Les Chants du Hasard’s “L’oubli” Finds Black Metal’s Unplugged Essence (Early Track Stream + Interview)
Distorted guitars, pummeling drums, no bass frequencies. Black metal is pretty easily defined by its overall tone, but what if tone was superfluous? That is to say, maybe black metal is defined by something more, something… intentional. "Orchestral metal" (I might call them "black metal-inspired chamber music") project Les Chants du Hasard take a strong stance in the world of intentional metal. Les Chants du Hasard take the ideals of what makes something metal and presents it in an entirely different fashion, maybe in a way we would hear metal if electricity would have never existed.
Utilizing solely chambered instruments (violin et al), woodwinds (flute et al) and the human voice, Les Chants du Hasard's approach isn't necessarily new, but the project presents "chambered metal" with new, stronger footing than their predecessors. Without distorted sound, upcoming album Livre Troisième offers a nuanced look into what exactly makes metal… metal, beyond the superficialities of post-production and armies of pedals. While still just as haunting as a black metal record, if not more, Livre Troisième's far more textured, harmonic approach relies entirely on the utilized instruments' natural sounds and extended sound range to create possessed, enchanting music. Listen to an exclusive, pre-release stream of "L'oubli" and read an interview with composer and vocalist Hazard below.
What first inspired you to make black metal-inspired chamber music?
Thank you for the “black metal-inspired chamber music,” that’s a new label I’ll add to my already big collection!
Now, joke aside, I’ve had this idea for a long time. I’ve always been attracted by violent and dark music and I’m also classically trained. As a teenager, I began to write a symphony. Needless to say, It did not go very far and I kept that for later.

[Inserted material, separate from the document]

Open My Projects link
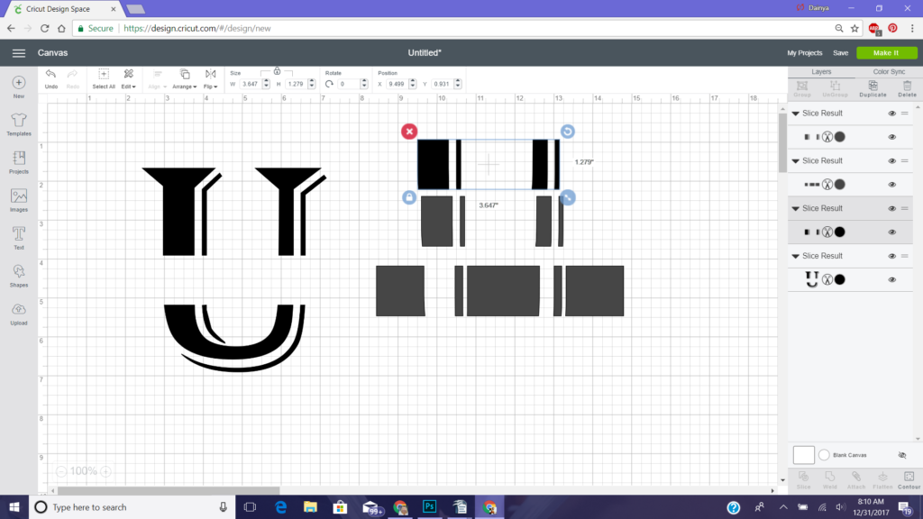The image size is (923, 519). pyautogui.click(x=804, y=53)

In the meantime I did some metal bands but always felt frustrated with only using guitars and drums. I could not properly bring life to the ideas and I ended up putting the blame on my compositional skills. So I took five years of proper classical composition classes the old way, by writing canons, fugues and chorals with a pen and paper. Little by little, this idea of “black metal-inspired chamber music” came back but I was still not sure it would work. The real trigger was when I saw the opera "Elektra" from Strauss, the most violent piece of music I’ve seen. I was then convinced this approach was a good idea.
Why do you feel these two disparate styles of music work together in harmony?
They don’t seem to me so disparate. I think that if you’re interested in violent and/or dark music, the first musical styles that come to mind are metal and classical music. What I did is start from an opera perspective and steer it towards a darker atmosphere by using the singing techniques used in metal, as well as the digital treatments obviously not available in the 19th century.
Do you find genre fusion to be difficult, or did the Les Chants du Hasard sound come naturally to you?
If you look at non typical “metal” outfits, for instance Apocalyptica, Profanum, Van Canto, etc, their common point is that they all include a drummer. It’s because this instrument easily makes a song dynamic and catchy. My biggest problem at the beginning was to keep having movements in the songs without relying on drums. In order to do that, each instrument of the orchestra has to carry a part of this movement. So I had to change my way of writing music to really think each line in terms of the movement it brings to the overall music.
Other than that, the music came naturally. The project is still evolving with every new release and with Livre Troisième I’ve found a clear path, straying away from the initial idea of orchestra with black metal vocals. There are other type vocals, with two operatic soprano and the overall approach is more nuanced. I’m also much more comfortable writing for orchestra than I was at the beginning.
There are other artists like Elend before you who have made this type of fusion approach but still languished in the underground (obviously Les Chants du Hasard is not an Elend ripoff, but the approach is mildly similar). To what do you attribute Les Chants du Hasard's notoriety given the more difficult and unique style?
Well, I think Elend is still more well-known than Les Chants du Hasard, they released five albums on some quite big labels with much more PR support than I’ve had.
Still, I believe there’s an audience for such music. A lot of metalheads claim to be interested in classical music. It appeals also to people in other styles, gothic, experimental, ambient. It seems to me Les Chants du Hasard has a style not labeled yet, which will eventually consolidate, just like it did with dungeon synth or synthwave for instance.
Much like the other Les Chants du Hasard albums, Livre Troisième was first composed on piano and then orchestrated. What is your orchestration approach like and how do you approach texture when dividing the condensed sound into various instruments?
This is a very open question. Some of the best composers wrote whole books about the art of orchestration (Rimski-Korsakov, Berlioz, Schoenberg). I already have a basic idea of how it will sound when doing the piano sketches, and then I think a lot about each part, the mood, the balance between low and high register and other parameters. I also study a lot of scores to learn new techniques and sometimes copy the orchestration. There’s no real defined process other than to stop when I know it’s good.
What inspired the very unique and haunting album cover?
The old movies from the twenties, especially Murnau’s "Nosferatu."
Livre Troisième releases April 9th on the band's Bandcamp.